Par exemple, c’est un trait essentiel de son esprit que cette préoccupation de l’utile, qui a été le point de départ de toute sa philosophie, et qu’on retrouve d’une manière frappante dans certaines théories où elle semble d’abord inattendue. Sa théorie du beau est, par certains côtés, très curieusement militaire : ce qui fait qu’une cuirasse est belle, c’est la perfection avec laquelle elle s’adapte au corps qu’elle doit protéger.
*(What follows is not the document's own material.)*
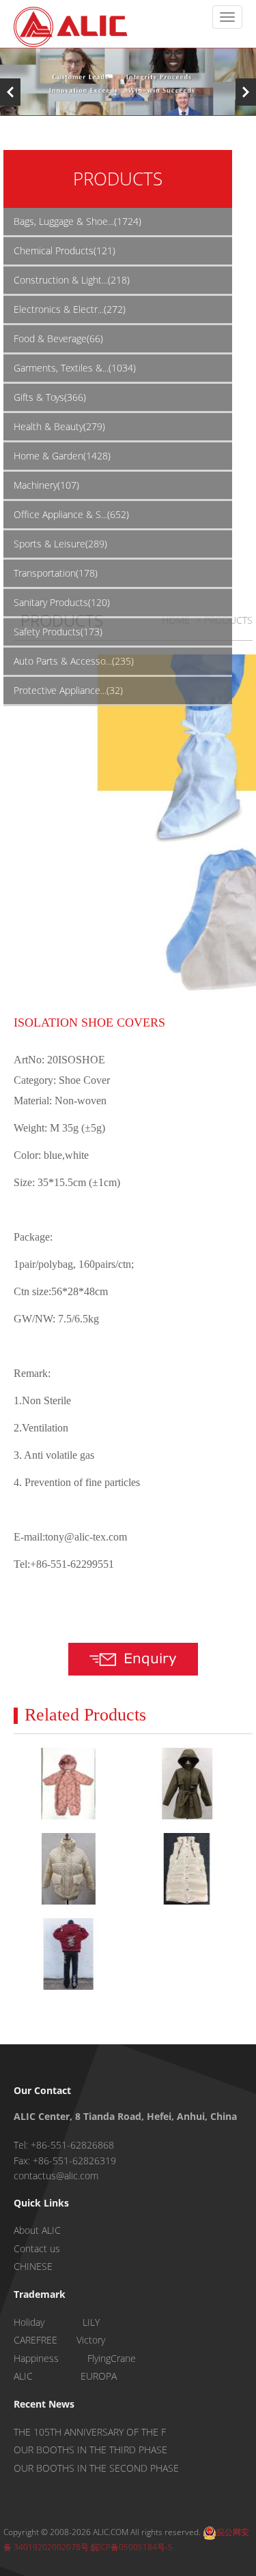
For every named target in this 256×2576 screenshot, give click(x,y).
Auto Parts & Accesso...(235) (74, 660)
Socrate dirait volontiers que le beau, c’est, non pas, selon le mot, prêté à Platon, la splendeur du vrai, mais plutôt la splendeur du bien, ou, ce qui revient au même, la splendeur de l’utile[1] ; car le bien, dans la langue de Socrate, n’est rien d’absolu : une chose est bonne pour telle ou telle fin et n’est pas bonne en soi ; utile et bon sont synonymes[2].

Même tendance militaire et positive, mêlée d’idéalisme, dans la morale proprement dite. Quel est l’objet de la vie ? En fait, les hommes cherchent leur bonheur. Socrate ne rejette pas cette manière d’envisager la destinée humaine. Il s’y tient, mais il l’étudie dialectiquement, et voici ce qu’il y trouve. Le véritable intérêt de chacun, le seul fondement solide du bonheur, c’est d’être vertueux. Une mauvaise action est toujours punie, non pas seulement par les lois humaines, auxquelles on pourrait se flatter d’échapper, par des lois autrement puissantes et inévitables, qui sont la force même des choses, la logique nécessaire qui gouverne tout. Le

  1. Cf. Mémor., III, 10, 9 et suiv., et IV, 6, 9.
  2. Ibid., IV, 6, 8 (ὠφέλιμος ἀγαθός).